Yes, magnesium citrate will almost certainly make you poop. It’s one of the most reliable over-the-counter laxatives available, and it’s the same active ingredient doctors use to clear out the bowels before a colonoscopy. For occasional constipation, a single dose typically produces a bowel movement within 30 minutes to 4 hours, though it can take up to 6 hours for some people.
How It Works
Magnesium citrate is an osmotic laxative, which means it pulls water into your intestines. Your body doesn’t absorb magnesium ions very efficiently, so when a large dose reaches your gut, it draws fluid from surrounding tissues into the intestinal space. This extra water does two things: it softens the stool, and it increases the volume and pressure inside the intestines. That pressure triggers the muscles lining your intestinal walls to contract and push things along.
There’s also some evidence that the flood of magnesium stimulates the release of gut hormones that further speed up intestinal movement. The net result is a thorough, sometimes urgent bowel movement.
How Fast It Works
Most people have their first bowel movement within about 1 to 1.5 hours of taking liquid magnesium citrate. In clinical studies of colonoscopy prep (which uses the same mechanism), the average time to the first bowel movement was 1.5 hours after the first dose, with a range from almost immediately to about 4 hours. A second dose tends to work faster, often within an hour.
The timeline depends on several factors: how much food is in your stomach, how hydrated you are, and your individual gut motility. Taking it on an empty stomach speeds things up. Once the process starts, expect multiple bowel movements over the next several hours. In studies, bowel activity continued for an average of 4 to 5 hours after taking a dose, sometimes longer.

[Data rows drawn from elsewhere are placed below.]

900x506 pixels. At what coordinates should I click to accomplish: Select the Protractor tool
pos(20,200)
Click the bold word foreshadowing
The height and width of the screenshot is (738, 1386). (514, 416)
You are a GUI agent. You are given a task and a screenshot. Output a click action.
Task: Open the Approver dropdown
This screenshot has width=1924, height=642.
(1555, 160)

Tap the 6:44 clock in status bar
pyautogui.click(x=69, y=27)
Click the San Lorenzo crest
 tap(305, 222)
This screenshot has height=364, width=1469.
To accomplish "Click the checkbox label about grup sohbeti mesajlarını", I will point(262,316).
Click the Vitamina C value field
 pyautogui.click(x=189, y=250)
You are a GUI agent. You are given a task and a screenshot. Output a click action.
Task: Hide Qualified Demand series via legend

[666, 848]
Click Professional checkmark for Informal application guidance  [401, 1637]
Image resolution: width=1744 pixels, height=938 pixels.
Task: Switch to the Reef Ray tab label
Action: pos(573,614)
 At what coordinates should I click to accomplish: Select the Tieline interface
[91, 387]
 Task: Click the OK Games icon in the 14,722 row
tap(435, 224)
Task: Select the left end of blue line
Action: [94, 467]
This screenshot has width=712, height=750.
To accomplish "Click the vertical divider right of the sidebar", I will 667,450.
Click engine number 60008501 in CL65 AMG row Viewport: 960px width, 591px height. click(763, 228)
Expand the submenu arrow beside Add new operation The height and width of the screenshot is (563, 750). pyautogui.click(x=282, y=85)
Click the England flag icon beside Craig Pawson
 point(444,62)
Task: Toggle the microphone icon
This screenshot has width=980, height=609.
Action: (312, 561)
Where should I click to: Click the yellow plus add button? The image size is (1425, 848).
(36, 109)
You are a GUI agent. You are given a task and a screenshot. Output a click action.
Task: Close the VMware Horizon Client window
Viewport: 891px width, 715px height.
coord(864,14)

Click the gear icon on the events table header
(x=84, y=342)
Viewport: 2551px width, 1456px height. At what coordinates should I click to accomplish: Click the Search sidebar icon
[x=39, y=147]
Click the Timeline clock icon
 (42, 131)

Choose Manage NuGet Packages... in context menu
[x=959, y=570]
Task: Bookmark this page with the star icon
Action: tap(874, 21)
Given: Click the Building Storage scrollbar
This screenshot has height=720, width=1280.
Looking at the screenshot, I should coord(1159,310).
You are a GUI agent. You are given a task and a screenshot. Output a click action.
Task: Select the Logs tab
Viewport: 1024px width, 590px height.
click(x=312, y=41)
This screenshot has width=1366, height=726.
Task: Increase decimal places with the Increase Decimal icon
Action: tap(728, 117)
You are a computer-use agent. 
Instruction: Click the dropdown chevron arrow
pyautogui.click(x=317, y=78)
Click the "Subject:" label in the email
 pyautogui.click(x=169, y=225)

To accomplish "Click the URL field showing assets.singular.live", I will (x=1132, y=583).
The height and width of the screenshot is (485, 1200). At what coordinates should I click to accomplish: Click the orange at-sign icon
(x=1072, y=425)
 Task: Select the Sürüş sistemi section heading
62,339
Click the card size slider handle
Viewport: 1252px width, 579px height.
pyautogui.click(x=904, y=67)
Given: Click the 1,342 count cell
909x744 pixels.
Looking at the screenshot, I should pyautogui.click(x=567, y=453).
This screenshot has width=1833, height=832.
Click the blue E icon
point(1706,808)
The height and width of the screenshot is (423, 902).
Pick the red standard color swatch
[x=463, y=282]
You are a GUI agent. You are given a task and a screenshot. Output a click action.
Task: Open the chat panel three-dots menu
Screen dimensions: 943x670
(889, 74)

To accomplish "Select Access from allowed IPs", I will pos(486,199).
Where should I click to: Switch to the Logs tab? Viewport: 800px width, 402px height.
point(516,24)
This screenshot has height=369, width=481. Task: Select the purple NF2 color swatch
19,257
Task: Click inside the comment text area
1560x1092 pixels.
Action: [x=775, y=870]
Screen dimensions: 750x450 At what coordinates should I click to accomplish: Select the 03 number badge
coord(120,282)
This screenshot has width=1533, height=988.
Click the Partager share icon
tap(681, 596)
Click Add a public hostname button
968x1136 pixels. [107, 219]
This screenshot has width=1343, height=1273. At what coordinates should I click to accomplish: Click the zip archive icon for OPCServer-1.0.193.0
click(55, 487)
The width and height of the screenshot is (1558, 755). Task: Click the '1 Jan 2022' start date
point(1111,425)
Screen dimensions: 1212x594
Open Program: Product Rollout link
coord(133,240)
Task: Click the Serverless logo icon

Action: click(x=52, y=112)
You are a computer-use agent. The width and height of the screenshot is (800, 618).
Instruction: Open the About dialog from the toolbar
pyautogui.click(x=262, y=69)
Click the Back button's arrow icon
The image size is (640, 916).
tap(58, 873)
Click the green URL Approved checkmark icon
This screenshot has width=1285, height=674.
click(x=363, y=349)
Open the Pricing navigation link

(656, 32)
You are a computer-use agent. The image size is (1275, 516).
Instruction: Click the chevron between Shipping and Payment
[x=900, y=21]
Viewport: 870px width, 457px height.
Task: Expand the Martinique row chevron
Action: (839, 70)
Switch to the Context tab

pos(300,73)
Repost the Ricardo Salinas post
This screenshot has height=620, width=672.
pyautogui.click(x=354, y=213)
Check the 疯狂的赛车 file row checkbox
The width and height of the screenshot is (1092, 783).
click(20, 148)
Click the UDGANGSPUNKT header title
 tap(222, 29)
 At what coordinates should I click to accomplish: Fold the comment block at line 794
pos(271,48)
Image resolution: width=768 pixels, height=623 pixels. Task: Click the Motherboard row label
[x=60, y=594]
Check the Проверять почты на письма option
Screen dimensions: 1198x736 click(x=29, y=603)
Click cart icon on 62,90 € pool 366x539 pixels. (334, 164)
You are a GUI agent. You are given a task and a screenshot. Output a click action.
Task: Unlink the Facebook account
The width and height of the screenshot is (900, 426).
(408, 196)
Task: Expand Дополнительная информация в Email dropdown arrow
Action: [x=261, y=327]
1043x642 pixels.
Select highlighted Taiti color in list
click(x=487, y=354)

The Standard Dose for Constipation
The typical adult dose for occasional constipation is one full bottle of liquid magnesium citrate, which is 240 mL (about 10 ounces). You drink the whole bottle in one sitting. Many people find it easier to tolerate when chilled, since the taste is fairly strong and salty-sour despite the added flavoring.
For children ages 6 to 12, the dose drops to 100 to 150 mL. Children ages 2 to 5 use an even smaller amount, around 60 to 90 mL. It’s FDA-approved for occasional constipation in anyone age 2 and older.
What It Feels Like
The most common experience is abdominal cramping followed by loose, watery stools. This isn’t a gentle nudge toward a normal bowel movement. Magnesium citrate produces something closer to diarrhea, especially at the full 240 mL dose. You’ll likely feel gurgling and pressure in your abdomen before the first trip to the bathroom, and the stools will become progressively more liquid over the course of several movements.
Nausea, gas, and bloating are common side effects. The cramping can range from mild to moderately uncomfortable but usually passes once you’ve had a bowel movement or two. Plan to stay near a bathroom for at least 3 to 5 hours after taking it.
Staying Hydrated Matters
Because magnesium citrate works by pulling water into your intestines, it can leave the rest of your body short on fluid. Drink plenty of water before, during, and after taking it. This isn’t optional advice. Dehydration is one of the more serious risks, and it can also throw off your electrolyte balance, particularly sodium levels. In rare but documented cases, severe dehydration from osmotic laxatives has caused dangerously low sodium, leading to confusion, lethargy, and seizures.
For most healthy adults using a single dose for constipation, drinking an extra 2 to 3 glasses of water beyond your normal intake is a reasonable target.
Who Should Avoid It
Magnesium citrate is not safe for everyone. Your kidneys are responsible for clearing excess magnesium from your blood, so anyone with kidney disease or significantly reduced kidney function faces a real risk of magnesium building up to toxic levels. Other situations where you should skip it include existing dehydration, an electrolyte imbalance, intestinal blockage, or heart block.
It’s also not meant for regular use. Magnesium citrate is a short-term fix for occasional constipation, not a daily supplement for digestive regularity. Repeated use can lead to dependence, where your bowels stop responding normally without a laxative, and ongoing electrolyte disruption.
Magnesium Citrate vs. Other Forms
Not all magnesium supplements have this laxative effect. Magnesium citrate is specifically known for it, which is why it’s sold as a laxative rather than just a mineral supplement. If you’re taking magnesium for sleep, muscle cramps, or general supplementation and don’t want the digestive fireworks, magnesium glycinate is a better option. It’s absorbed more efficiently and is far less likely to cause diarrhea.
On the flip side, if constipation is your problem, citrate is the form you want. Some people who take magnesium citrate as a daily supplement at lower doses (around 200 to 400 mg of elemental magnesium) find it keeps their bowel movements soft and regular without the dramatic laxative effect of the full 240 mL liquid dose. The laxative bottles contain a much higher amount, designed to produce a strong, rapid result.